Eeeerrr... the D400 is an APS-C


----------



## candyman (Jun 14, 2012)

aznable said:


> Marine03 said:
> 
> 
> > Look at Sony, King of the LCD TV market for about a decade, made the best quality TV's but other brands caught up in terms of features and prices came down now to the point where Sony lost so much market share they are leaving the TV business.
> ...




Take the example of NOKIA. Marketleader for many years and now under pressure because of Apple and Samsung. Things can go fast in the world of technology and the popularity of technology demands of customers. Not good to ignore them....as Nokia by now knows.


----------



## awinphoto (Jun 14, 2012)

maybe just maybe if a bunch of canon shooters jump to the dark side, maybe we will see a huge flux of gear up for sale... =) sweet.


----------



## RLPhoto (Jun 14, 2012)

Nikon just threw down the gauntlet on canon. It's almost a 5Dmk3 for half the price. They'd better drop the mk3 prices to a reasonable level or make a new entry level camera. Possibly a 5d mark 2 N version with improved AF.


----------



## Albi86 (Jun 14, 2012)

awinphoto said:


> maybe just maybe if a bunch of canon shooters jump to the dark side, maybe we will see a huge flux of gear up for sale... =) sweet.



If Nikon provides me a camera with better IQ than the 5D3 for half the price, I'll be one of them.


----------



## Radiating (Jun 14, 2012)

This camera looks exactly like a 5D Mark II clone with slightly more MP's and slightly better AF. Every other detail is equivalent.


----------



## Albi86 (Jun 14, 2012)

Radiating said:


> This camera looks exactly like a 5D Mark II clone with slightly more MP's and slightly better AF. Every other detail is equivalent.



You're simplifying the sensor differences just to a matter of MP, and I do not think you're right.


----------



## pedro (Jun 14, 2012)

RLPhoto said:


> Nikon just threw down the gauntlet on canon. It's almost a 5Dmk3 for half the price. They'd better drop the mk3 prices to a reasonable level or make a new entry level camera. Possibly a 5d mark 2 N version with improved AF.



I will stay focussed on the 5D3. But I doubt a lower price tag once Canon catches up with an entry level model. But anyway, 6D or FF 7D would steal some of the thunder of the rumored darkside announcement. Intresting times. Would take photography back to where I started out 30+ years ago with a 24x36 Contax 139 Quartz...don't know how much it cost anymore... 8)


----------



## Gothmoth (Jun 14, 2012)

awinphoto said:


> maybe just maybe if a bunch of canon shooters jump to the dark side, maybe we will see a huge flux of gear up for sale... =) sweet.
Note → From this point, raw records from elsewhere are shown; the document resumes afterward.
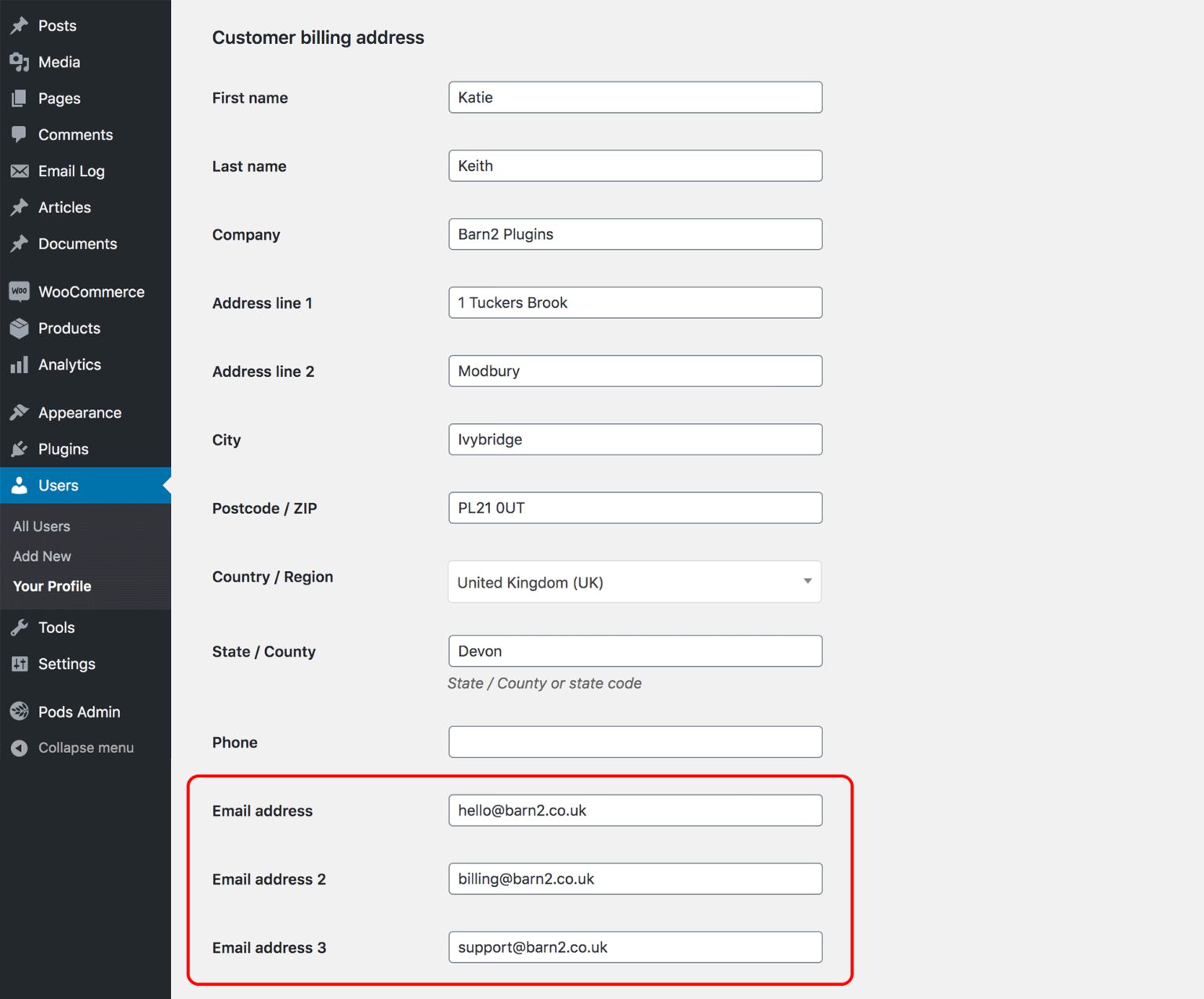
Task: Select the Your Profile menu item
Action: (x=52, y=586)
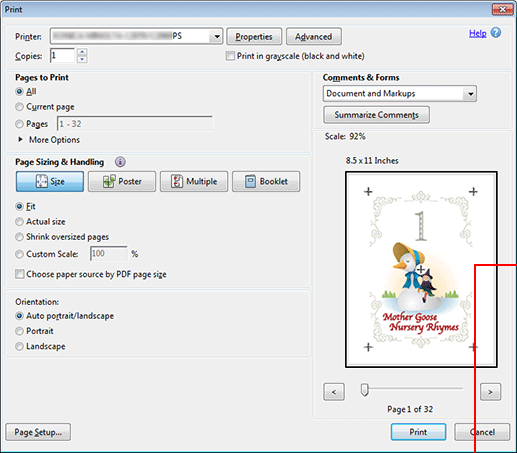Click the blue Help question mark icon
517x453 pixels.
pyautogui.click(x=496, y=33)
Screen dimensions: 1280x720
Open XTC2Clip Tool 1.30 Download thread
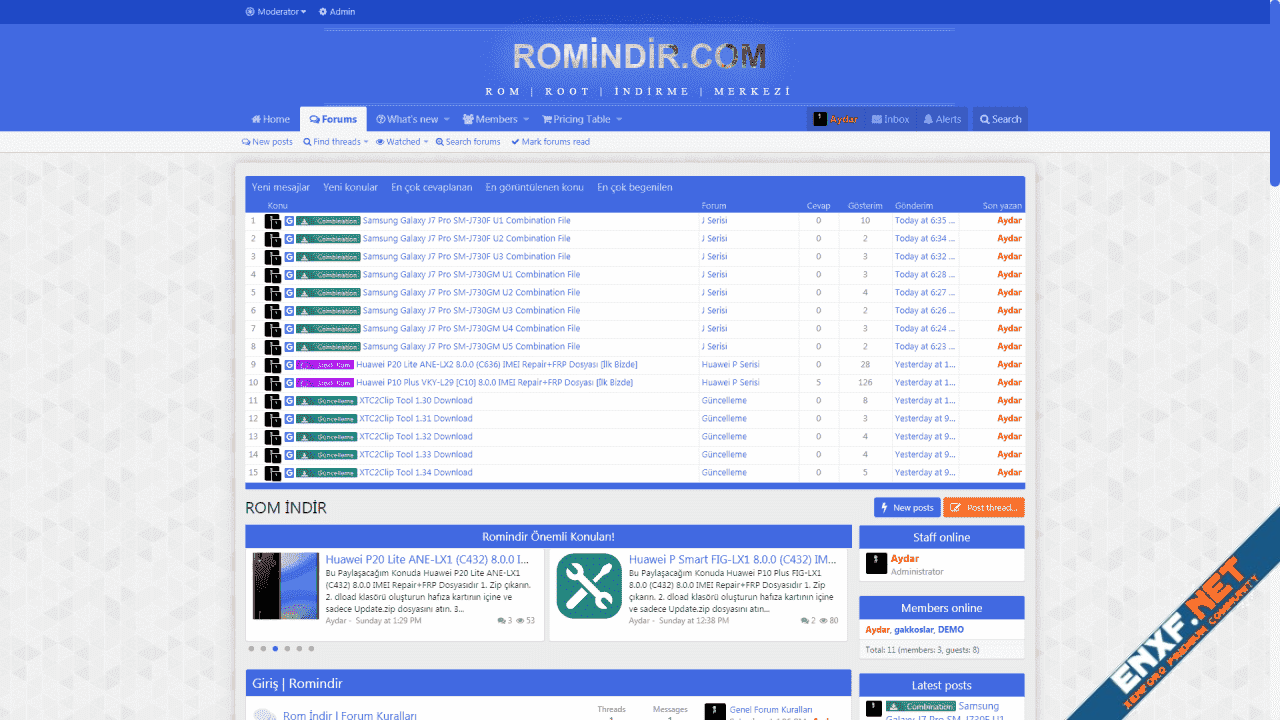coord(415,400)
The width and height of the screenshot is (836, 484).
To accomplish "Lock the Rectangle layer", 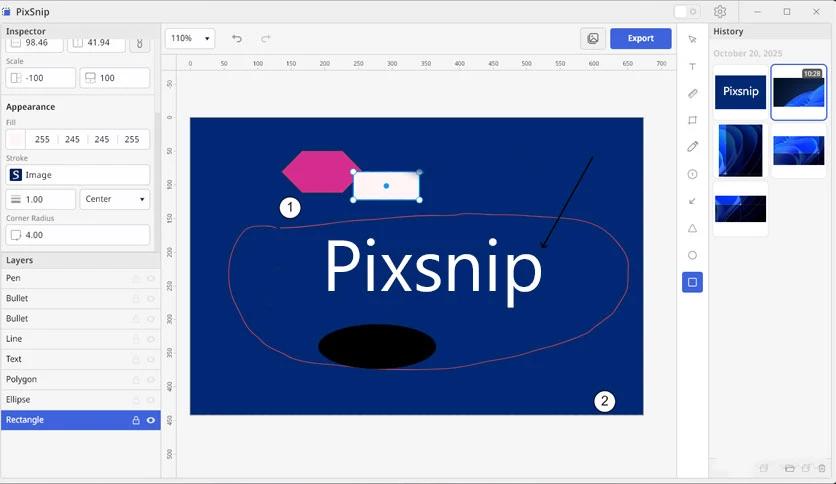I will click(x=136, y=420).
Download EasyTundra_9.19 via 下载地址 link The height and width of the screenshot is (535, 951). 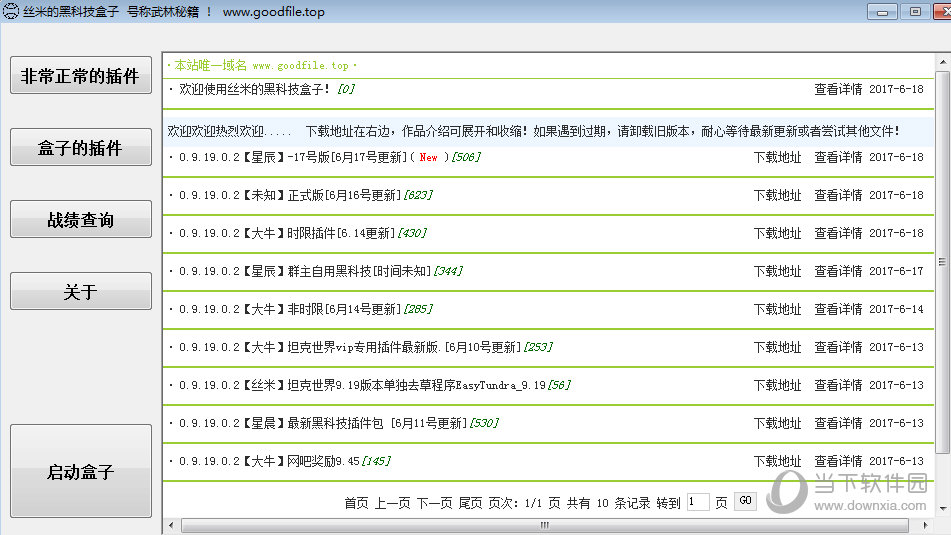[777, 385]
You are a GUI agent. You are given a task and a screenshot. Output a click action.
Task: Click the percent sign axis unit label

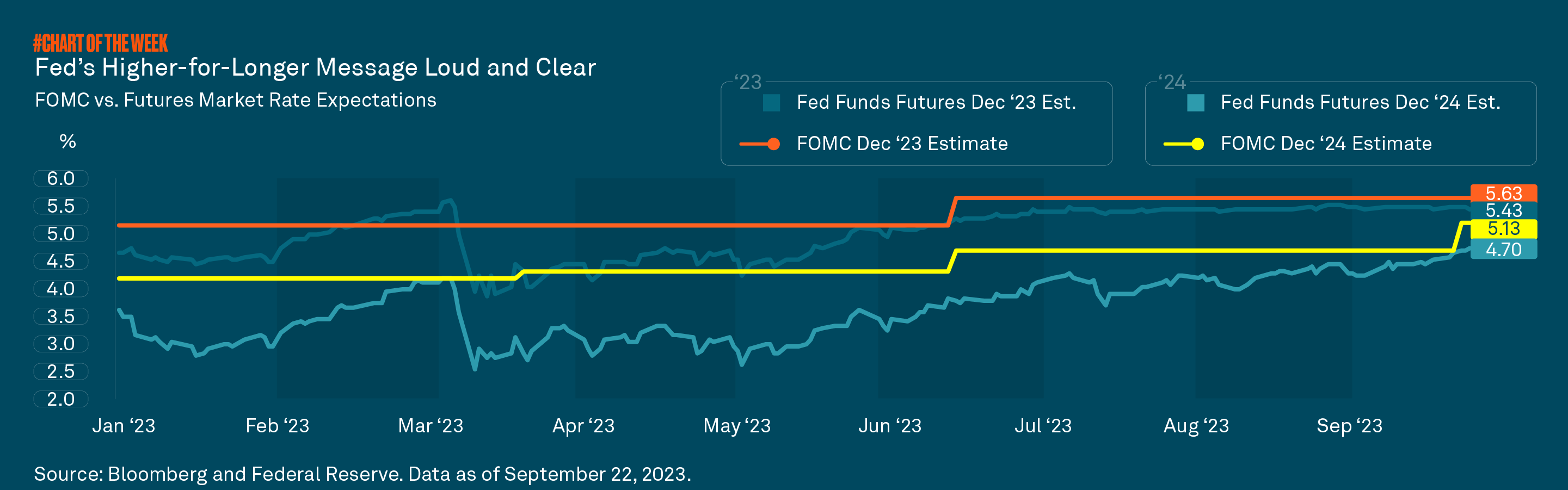tap(67, 141)
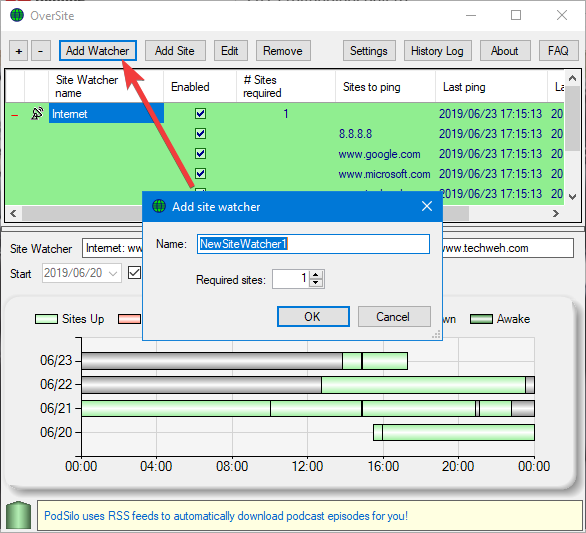
Task: Open the Start date dropdown
Action: click(x=113, y=273)
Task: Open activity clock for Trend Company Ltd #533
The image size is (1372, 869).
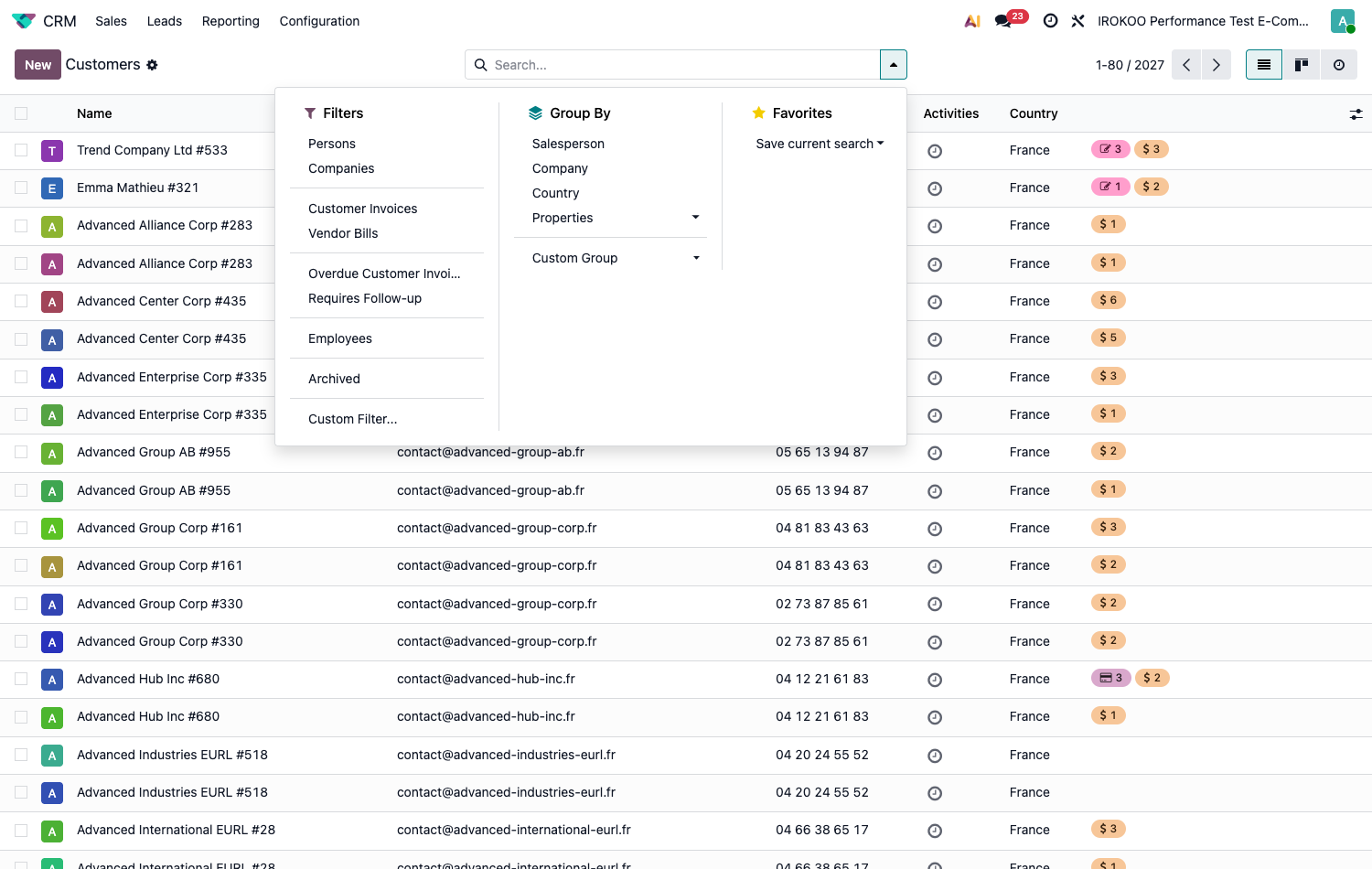Action: coord(935,151)
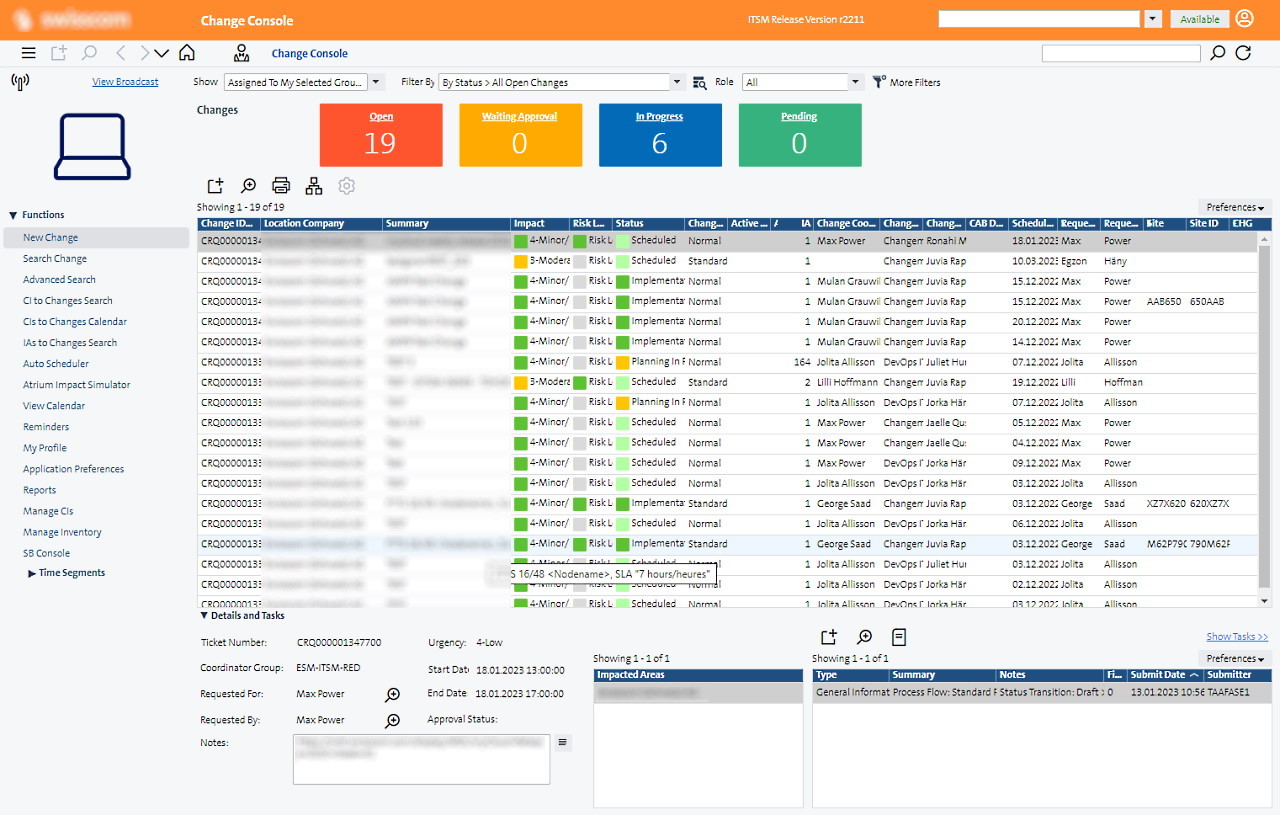Click the orange Open changes tile
The width and height of the screenshot is (1280, 815).
tap(381, 135)
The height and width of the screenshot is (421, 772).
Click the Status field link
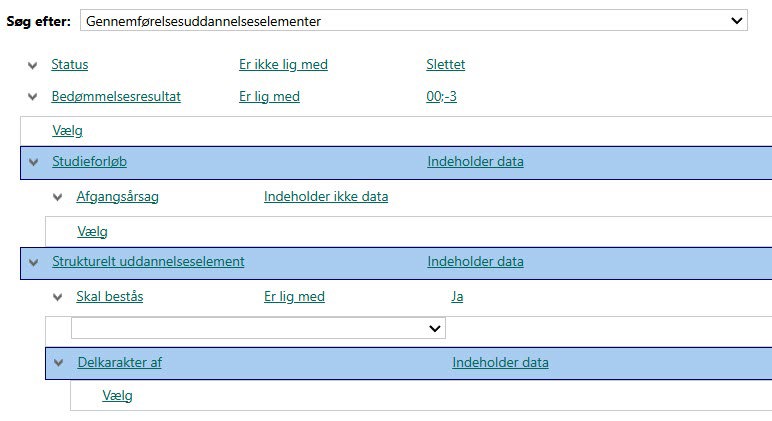coord(70,65)
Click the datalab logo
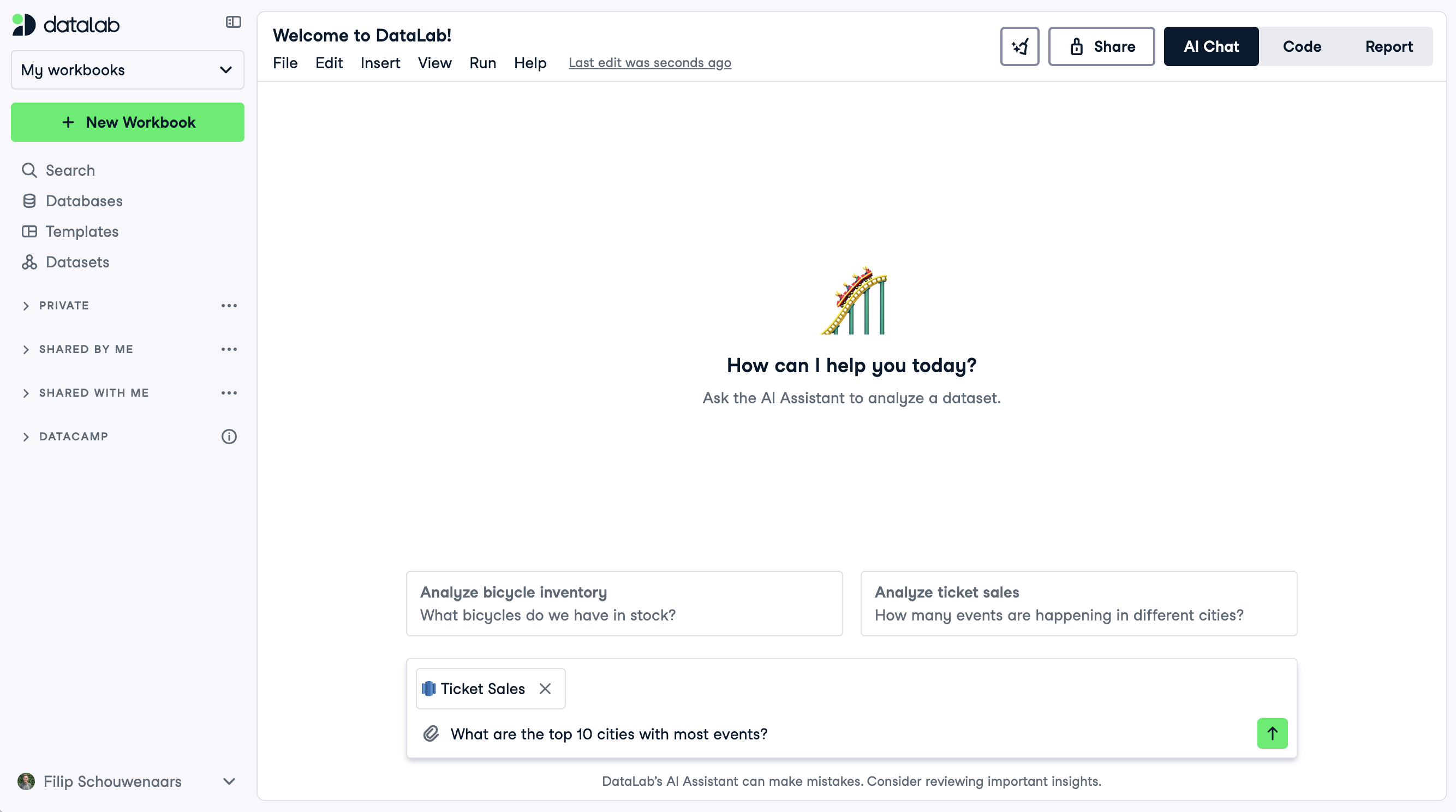Viewport: 1456px width, 812px height. pos(66,25)
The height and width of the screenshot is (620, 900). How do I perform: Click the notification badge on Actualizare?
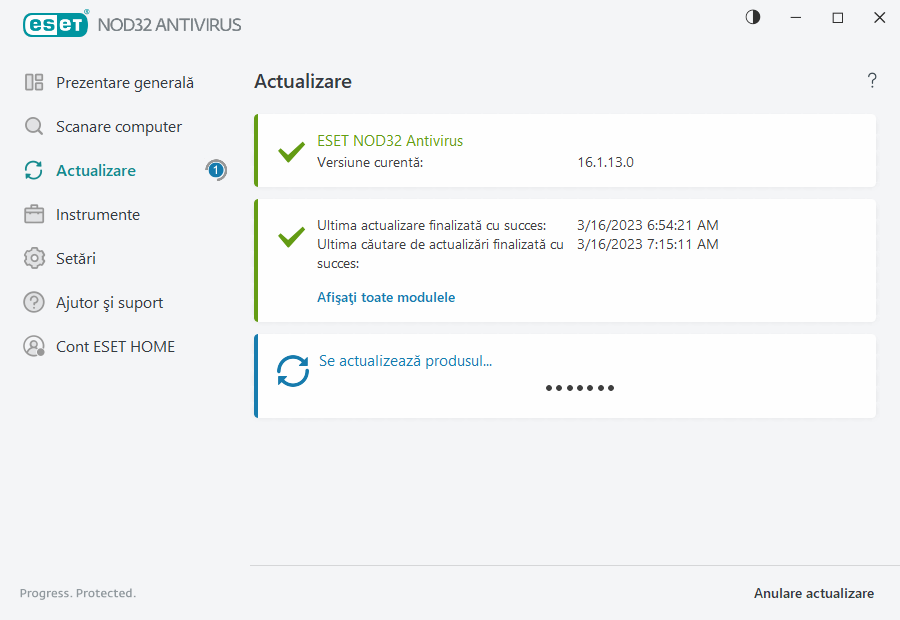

and who want to buy that second class stuff?

/sarcasm off


if the D600 will become reality for the rumored price i sure will sell them like sliced bread.
if the D800 sensor is any indication of the anticipated D600 image quality, then canon will have a hard time beating that price/performance combination.

i doubt canon has the sensor technology yet. 
and canon is not going the "cheap" way lately. 

im very curious what canon will show at photokina.


----------



## daniemare (Jun 14, 2012)

Canon-F1 said:


> Albi86 said:
> 
> 
> > If it's true... why not just call it 6D?
> ...



I do not know - I believe the 7D serves a purpose if you read these blogs regularyly. I will rather argue xD = Pro and morethanoneXD = consumer.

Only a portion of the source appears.